I typically emphasize how easy it is to deploy insights - with its minimal steps, because it is a SaaS solution. See the getting started guide. If a customer happens to be also managing these systems via a version of Satellite with Insights integration, mass registration of Insights is built in (via the bootstrap script provided with Satellite).
A proxy is not required to be used for Insights, but typically the systems of customers with larger scale deployments are already set up to communicate with Red Hat via a proxy, rather than being individually connected (or in disconnected environments). Insights also supports this infrastructure model via proxy support as an option within our client, so there are no changes that you as the customer need to make to how your systems communicate with our servers.
If you are using a version of Satellite with Insights integration, it can be used as the proxy.
By default, Insights sends information once daily. We find that this default frequency fits the needs of most accounts.

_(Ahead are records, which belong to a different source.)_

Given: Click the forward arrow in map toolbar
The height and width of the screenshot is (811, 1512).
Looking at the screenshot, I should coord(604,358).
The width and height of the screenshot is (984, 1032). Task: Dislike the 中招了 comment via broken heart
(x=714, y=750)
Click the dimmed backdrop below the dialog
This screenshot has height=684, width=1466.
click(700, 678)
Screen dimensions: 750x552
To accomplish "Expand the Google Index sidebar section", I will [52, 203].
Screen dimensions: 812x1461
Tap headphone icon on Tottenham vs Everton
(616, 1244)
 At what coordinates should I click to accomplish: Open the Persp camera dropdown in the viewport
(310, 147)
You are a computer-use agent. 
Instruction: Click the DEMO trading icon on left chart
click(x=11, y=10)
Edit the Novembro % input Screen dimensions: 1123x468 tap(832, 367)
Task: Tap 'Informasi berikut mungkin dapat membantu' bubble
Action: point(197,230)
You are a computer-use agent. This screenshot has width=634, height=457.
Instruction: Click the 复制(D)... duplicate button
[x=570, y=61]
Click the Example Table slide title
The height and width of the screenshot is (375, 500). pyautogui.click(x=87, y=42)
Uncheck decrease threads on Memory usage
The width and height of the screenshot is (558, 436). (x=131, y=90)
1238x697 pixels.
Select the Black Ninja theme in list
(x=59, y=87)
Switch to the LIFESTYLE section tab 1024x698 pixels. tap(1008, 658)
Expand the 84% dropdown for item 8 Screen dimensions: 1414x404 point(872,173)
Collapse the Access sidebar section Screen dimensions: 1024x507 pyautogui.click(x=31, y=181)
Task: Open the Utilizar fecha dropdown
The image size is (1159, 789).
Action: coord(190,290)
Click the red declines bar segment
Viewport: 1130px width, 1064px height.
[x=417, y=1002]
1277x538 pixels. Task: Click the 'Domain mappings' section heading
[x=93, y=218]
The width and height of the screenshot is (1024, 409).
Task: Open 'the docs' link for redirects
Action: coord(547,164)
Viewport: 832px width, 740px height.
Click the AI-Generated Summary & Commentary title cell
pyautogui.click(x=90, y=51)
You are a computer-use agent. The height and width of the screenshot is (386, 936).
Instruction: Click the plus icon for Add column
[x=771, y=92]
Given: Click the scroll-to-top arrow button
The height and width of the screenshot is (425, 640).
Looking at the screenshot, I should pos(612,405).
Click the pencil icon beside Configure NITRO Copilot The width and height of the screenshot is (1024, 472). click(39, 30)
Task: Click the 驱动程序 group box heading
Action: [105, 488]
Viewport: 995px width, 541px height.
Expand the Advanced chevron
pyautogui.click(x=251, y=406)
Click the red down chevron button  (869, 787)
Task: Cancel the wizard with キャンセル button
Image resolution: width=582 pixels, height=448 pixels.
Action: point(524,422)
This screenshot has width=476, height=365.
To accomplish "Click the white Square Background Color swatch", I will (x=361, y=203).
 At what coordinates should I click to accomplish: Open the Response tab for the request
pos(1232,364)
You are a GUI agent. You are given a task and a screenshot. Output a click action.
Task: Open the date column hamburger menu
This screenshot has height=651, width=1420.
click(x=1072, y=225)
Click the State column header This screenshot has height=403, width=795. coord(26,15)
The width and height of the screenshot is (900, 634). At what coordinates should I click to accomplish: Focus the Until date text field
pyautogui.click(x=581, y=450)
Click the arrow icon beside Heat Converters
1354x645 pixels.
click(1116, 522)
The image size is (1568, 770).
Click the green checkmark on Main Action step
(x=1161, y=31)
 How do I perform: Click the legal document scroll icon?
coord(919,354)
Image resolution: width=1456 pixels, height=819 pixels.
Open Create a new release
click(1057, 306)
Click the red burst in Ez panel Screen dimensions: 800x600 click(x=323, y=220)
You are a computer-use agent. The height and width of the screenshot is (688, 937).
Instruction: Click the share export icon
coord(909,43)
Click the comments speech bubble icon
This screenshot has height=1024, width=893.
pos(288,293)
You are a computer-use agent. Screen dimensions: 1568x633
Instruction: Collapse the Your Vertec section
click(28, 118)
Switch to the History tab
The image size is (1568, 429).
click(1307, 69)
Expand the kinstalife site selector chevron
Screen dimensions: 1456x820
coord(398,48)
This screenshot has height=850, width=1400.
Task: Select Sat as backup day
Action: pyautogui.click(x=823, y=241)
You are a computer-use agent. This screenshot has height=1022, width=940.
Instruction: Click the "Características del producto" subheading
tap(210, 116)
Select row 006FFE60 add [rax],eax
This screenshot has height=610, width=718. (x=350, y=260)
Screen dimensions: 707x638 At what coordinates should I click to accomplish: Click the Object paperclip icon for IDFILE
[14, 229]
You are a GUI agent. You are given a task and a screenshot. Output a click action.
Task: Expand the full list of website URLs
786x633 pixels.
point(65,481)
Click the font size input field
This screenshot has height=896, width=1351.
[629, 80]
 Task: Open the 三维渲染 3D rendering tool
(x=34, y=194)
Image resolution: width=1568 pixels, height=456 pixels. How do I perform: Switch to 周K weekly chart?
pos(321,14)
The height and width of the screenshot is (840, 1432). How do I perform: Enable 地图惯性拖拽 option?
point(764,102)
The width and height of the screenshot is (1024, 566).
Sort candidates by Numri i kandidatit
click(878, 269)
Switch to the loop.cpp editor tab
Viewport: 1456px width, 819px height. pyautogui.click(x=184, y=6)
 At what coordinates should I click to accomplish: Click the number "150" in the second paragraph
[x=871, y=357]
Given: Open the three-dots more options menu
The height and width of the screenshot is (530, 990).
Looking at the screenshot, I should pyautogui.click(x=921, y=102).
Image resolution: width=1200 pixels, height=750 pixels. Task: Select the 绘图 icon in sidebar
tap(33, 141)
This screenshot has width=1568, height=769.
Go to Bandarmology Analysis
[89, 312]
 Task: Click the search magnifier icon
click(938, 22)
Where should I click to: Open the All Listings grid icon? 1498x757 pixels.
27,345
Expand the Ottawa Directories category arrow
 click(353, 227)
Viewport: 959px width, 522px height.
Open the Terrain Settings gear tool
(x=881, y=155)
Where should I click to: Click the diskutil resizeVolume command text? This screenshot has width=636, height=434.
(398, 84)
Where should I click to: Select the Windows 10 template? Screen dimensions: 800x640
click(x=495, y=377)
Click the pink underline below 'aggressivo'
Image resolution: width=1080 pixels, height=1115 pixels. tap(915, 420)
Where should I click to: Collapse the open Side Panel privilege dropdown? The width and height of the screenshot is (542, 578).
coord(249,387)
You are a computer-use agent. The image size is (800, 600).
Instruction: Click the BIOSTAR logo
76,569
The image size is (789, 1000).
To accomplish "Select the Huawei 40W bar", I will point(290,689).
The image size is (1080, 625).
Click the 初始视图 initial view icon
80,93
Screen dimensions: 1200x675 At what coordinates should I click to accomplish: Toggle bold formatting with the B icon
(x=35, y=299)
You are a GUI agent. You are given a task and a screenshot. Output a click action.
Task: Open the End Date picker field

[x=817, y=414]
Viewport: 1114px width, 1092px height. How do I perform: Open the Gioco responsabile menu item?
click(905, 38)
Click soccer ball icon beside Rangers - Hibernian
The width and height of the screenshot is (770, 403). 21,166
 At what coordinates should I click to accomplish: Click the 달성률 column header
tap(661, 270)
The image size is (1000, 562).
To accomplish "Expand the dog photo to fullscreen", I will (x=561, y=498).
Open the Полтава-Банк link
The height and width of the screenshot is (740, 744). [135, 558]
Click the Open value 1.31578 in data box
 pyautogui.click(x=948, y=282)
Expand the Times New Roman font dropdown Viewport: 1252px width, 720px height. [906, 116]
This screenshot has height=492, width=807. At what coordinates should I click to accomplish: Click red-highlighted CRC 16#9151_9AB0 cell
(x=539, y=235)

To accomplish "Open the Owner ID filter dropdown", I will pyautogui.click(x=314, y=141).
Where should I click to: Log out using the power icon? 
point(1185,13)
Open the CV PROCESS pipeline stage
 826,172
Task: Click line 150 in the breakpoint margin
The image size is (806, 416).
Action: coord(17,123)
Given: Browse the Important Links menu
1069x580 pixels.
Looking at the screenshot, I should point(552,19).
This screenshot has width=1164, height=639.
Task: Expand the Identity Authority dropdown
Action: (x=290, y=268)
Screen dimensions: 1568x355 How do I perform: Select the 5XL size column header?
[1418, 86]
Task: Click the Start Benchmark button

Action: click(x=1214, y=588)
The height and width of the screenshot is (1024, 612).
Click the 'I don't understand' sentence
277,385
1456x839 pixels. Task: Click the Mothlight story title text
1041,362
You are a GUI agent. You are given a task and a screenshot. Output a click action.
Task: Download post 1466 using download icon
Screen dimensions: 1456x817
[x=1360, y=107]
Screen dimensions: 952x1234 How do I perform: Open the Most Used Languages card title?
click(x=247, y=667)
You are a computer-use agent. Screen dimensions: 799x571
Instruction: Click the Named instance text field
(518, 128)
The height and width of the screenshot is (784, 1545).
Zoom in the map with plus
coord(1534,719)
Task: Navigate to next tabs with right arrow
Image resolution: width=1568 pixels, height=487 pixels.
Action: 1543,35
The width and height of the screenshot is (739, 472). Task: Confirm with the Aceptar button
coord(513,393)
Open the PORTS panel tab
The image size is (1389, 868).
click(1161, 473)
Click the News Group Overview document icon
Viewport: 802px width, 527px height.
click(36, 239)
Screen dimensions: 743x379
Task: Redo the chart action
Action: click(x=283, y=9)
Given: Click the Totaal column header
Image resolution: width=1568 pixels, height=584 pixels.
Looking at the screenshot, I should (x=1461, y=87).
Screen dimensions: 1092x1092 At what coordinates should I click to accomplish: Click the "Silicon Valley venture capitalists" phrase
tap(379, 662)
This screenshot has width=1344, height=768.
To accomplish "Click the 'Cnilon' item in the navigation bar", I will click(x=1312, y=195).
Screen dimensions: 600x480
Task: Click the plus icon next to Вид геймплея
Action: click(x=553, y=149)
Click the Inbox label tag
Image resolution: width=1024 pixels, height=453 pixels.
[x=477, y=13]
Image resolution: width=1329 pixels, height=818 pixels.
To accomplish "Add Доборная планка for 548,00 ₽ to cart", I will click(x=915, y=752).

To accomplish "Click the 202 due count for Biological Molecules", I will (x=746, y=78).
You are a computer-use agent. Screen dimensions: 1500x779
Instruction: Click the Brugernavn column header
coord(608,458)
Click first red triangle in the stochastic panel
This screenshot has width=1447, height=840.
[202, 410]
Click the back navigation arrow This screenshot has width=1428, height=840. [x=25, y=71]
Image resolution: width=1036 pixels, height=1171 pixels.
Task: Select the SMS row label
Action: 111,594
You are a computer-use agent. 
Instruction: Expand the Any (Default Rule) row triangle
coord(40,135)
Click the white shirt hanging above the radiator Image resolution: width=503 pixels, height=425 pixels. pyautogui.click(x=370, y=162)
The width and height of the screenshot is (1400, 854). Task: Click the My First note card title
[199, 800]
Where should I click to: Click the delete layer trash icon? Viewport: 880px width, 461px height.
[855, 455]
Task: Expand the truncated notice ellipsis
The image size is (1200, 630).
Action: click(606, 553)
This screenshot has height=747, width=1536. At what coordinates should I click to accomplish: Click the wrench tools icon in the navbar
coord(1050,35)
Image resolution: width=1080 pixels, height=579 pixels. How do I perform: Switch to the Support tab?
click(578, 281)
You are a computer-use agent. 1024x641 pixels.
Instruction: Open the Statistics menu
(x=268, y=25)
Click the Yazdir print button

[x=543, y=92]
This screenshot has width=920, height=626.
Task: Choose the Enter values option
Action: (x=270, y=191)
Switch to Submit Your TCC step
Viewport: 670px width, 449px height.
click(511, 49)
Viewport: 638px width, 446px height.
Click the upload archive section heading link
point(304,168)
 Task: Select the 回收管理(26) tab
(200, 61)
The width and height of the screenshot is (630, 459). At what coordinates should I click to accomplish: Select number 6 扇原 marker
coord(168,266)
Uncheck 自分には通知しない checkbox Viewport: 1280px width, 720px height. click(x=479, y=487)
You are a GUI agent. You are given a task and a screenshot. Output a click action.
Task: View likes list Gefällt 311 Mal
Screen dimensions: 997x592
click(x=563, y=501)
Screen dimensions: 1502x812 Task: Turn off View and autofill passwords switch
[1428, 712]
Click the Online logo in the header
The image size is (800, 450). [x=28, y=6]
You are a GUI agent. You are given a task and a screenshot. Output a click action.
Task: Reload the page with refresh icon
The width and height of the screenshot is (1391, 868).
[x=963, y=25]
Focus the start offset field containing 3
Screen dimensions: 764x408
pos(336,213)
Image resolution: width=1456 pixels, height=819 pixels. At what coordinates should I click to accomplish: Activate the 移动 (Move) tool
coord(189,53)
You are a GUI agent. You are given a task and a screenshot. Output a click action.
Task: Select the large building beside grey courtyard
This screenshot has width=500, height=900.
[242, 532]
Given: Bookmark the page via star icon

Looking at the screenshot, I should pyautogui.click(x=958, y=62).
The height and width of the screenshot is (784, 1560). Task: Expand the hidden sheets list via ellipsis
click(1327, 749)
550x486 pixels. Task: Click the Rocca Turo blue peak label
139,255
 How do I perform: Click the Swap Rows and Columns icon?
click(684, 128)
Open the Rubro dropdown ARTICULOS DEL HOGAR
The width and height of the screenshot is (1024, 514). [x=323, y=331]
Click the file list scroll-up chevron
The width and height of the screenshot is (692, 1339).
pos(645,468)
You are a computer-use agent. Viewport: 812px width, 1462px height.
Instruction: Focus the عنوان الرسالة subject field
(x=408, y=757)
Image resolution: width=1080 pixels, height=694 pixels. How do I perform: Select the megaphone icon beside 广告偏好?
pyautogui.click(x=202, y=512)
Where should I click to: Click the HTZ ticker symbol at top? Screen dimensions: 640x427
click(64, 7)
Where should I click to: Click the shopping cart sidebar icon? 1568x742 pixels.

However, one may have concerns about the impact, at scale, of all these clients checking in and transmitting a payload on your network. To help with this, we have implemented a default feature to make the Insights client automatically stagger its check-in time; so rather than all checking in at once, they'll check in individually or in random groups. All out of the box!
And if you want to take it a step further and have full control of your own schedule, the Insights client can be customized via cron (when using RHEL 6) or via systemd (when using RHEL 7.5+).
Setting up the systems is one thing to consider at scale, but once Insights is setup and detecting all those problems now on 1000+ systems, how do you take action at scale?
A few recommendations in this regard would be:
* Use Ansible remediation with Insights-generated playbooks to coordinate a fix for one or multiple issues impacting your infrastructure.
Use Remediations to help coordinate planned remediations for actions and systems.
Address by severity - Insights applies one of 4 severity (risk) levels to all actions to help you focus on the most important ones.
Attack the low hanging fruit - Insights also provides a "Risk of Change" rating for actions depending on the impact of the change on the environment. Remediating actions with the lowest Risk of Change generally won't require any downtime or coordination.